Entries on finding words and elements
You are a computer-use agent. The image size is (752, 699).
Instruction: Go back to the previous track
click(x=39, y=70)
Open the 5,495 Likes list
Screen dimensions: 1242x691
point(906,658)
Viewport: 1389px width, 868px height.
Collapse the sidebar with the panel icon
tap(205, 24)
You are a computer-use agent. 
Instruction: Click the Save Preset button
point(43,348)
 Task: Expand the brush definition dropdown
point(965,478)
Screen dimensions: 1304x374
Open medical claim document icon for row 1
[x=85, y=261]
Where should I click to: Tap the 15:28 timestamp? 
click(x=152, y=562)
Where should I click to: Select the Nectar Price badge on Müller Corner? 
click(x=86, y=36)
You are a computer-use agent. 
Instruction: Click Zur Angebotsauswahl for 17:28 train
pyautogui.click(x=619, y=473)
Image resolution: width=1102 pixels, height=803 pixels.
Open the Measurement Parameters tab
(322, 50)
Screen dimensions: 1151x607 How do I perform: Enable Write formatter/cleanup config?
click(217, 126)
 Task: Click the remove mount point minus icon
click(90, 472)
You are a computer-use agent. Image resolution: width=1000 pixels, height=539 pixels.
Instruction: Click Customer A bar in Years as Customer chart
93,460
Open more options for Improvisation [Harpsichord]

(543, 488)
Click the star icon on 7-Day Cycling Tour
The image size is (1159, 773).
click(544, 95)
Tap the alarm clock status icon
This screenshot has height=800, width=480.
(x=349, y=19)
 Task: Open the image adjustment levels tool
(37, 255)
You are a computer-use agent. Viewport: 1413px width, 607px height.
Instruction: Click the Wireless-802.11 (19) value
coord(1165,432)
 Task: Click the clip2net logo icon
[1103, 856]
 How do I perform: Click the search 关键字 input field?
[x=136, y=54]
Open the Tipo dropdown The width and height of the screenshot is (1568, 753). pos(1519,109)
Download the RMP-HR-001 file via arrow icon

TASK GOAL →
Rewrite all of the lines above with every "computer-use agent" changed to "screen-navigation agent" and nothing else altered.

FINISHED TASK →
You are a screen-navigation agent. The image size is (752, 699).
Instruction: Go back to the previous track
click(x=39, y=70)
Open the 5,495 Likes list
Screen dimensions: 1242x691
point(906,658)
Viewport: 1389px width, 868px height.
Collapse the sidebar with the panel icon
tap(205, 24)
You are a screen-navigation agent. 
Instruction: Click the Save Preset button
point(43,348)
 Task: Expand the brush definition dropdown
point(965,478)
Screen dimensions: 1304x374
Open medical claim document icon for row 1
[x=85, y=261]
Where should I click to: Tap the 15:28 timestamp? 
click(x=152, y=562)
Where should I click to: Select the Nectar Price badge on Müller Corner? 
click(x=86, y=36)
You are a screen-navigation agent. 
Instruction: Click Zur Angebotsauswahl for 17:28 train
pyautogui.click(x=619, y=473)
Image resolution: width=1102 pixels, height=803 pixels.
Open the Measurement Parameters tab
(322, 50)
Screen dimensions: 1151x607 How do I perform: Enable Write formatter/cleanup config?
click(217, 126)
 Task: Click the remove mount point minus icon
click(90, 472)
You are a screen-navigation agent. Image resolution: width=1000 pixels, height=539 pixels.
Instruction: Click Customer A bar in Years as Customer chart
93,460
Open more options for Improvisation [Harpsichord]

(543, 488)
Click the star icon on 7-Day Cycling Tour
The image size is (1159, 773).
click(544, 95)
Tap the alarm clock status icon
This screenshot has height=800, width=480.
(x=349, y=19)
 Task: Open the image adjustment levels tool
(37, 255)
You are a screen-navigation agent. Viewport: 1413px width, 607px height.
Instruction: Click the Wireless-802.11 (19) value
coord(1165,432)
 Task: Click the clip2net logo icon
[1103, 856]
 How do I perform: Click the search 关键字 input field?
[x=136, y=54]
Open the Tipo dropdown The width and height of the screenshot is (1568, 753). pos(1519,109)
Download the RMP-HR-001 file via arrow icon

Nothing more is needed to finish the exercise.